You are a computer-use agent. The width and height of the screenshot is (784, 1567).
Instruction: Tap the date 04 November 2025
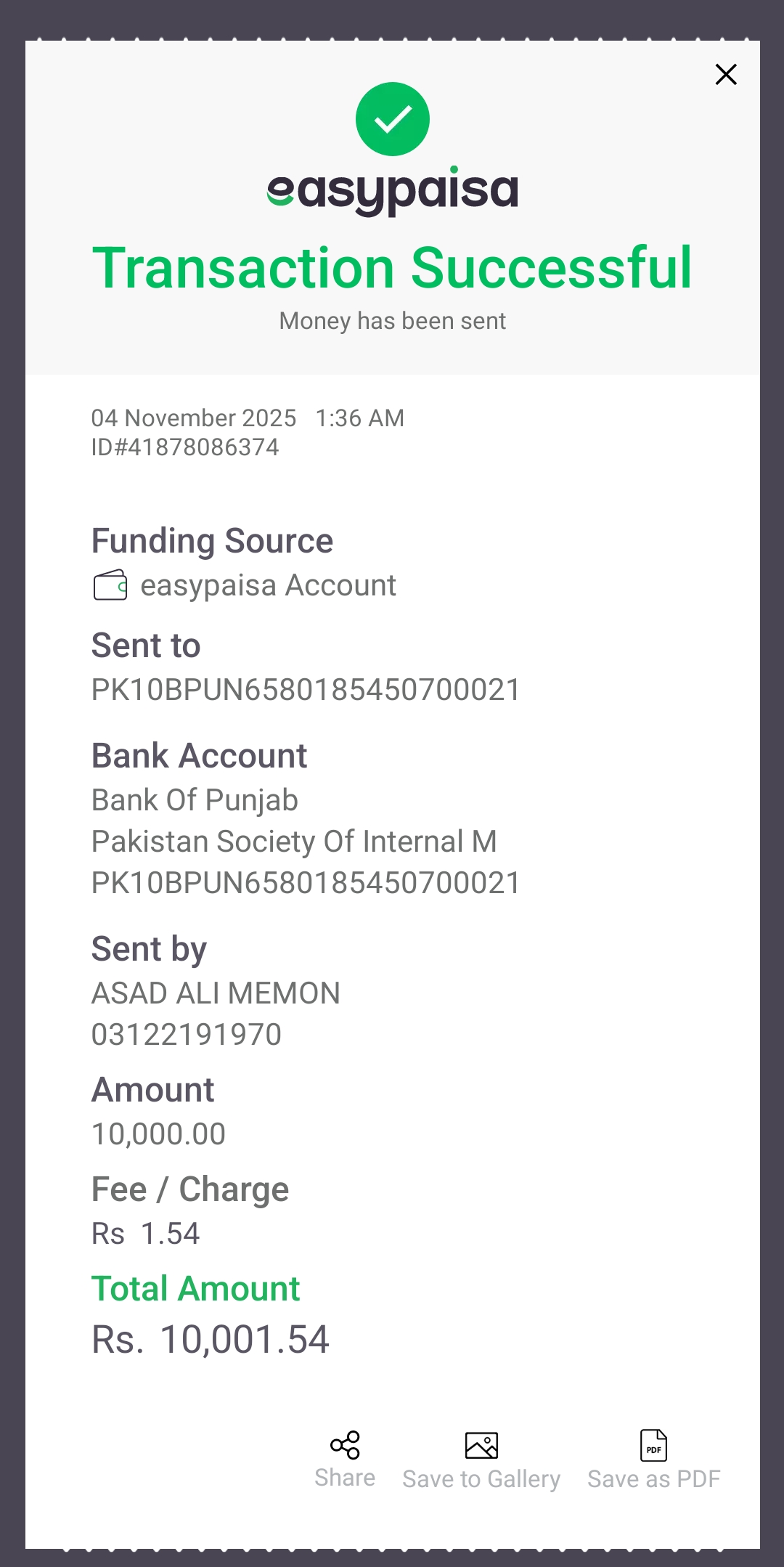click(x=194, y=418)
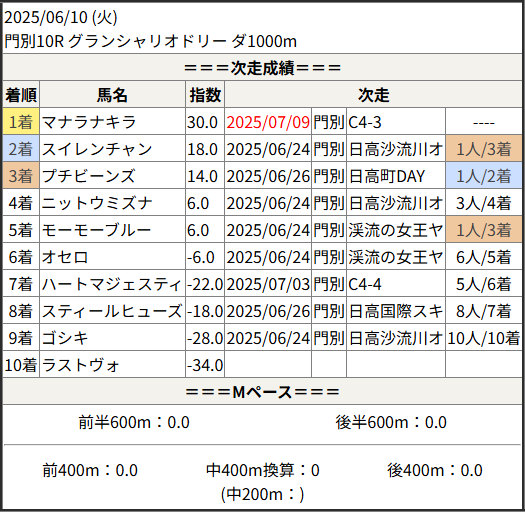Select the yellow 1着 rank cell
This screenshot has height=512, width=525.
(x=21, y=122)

== == ==

## Your instructions
Using the material above, set down every line exactly, but skip the pictures.

## Solution to this problem
You are a computer-use agent. The width and height of the screenshot is (784, 1567).
Instruction: Tap the date 04 November 2025
click(x=194, y=418)
Select the yellow 1着 rank cell
This screenshot has height=512, width=525.
(x=21, y=122)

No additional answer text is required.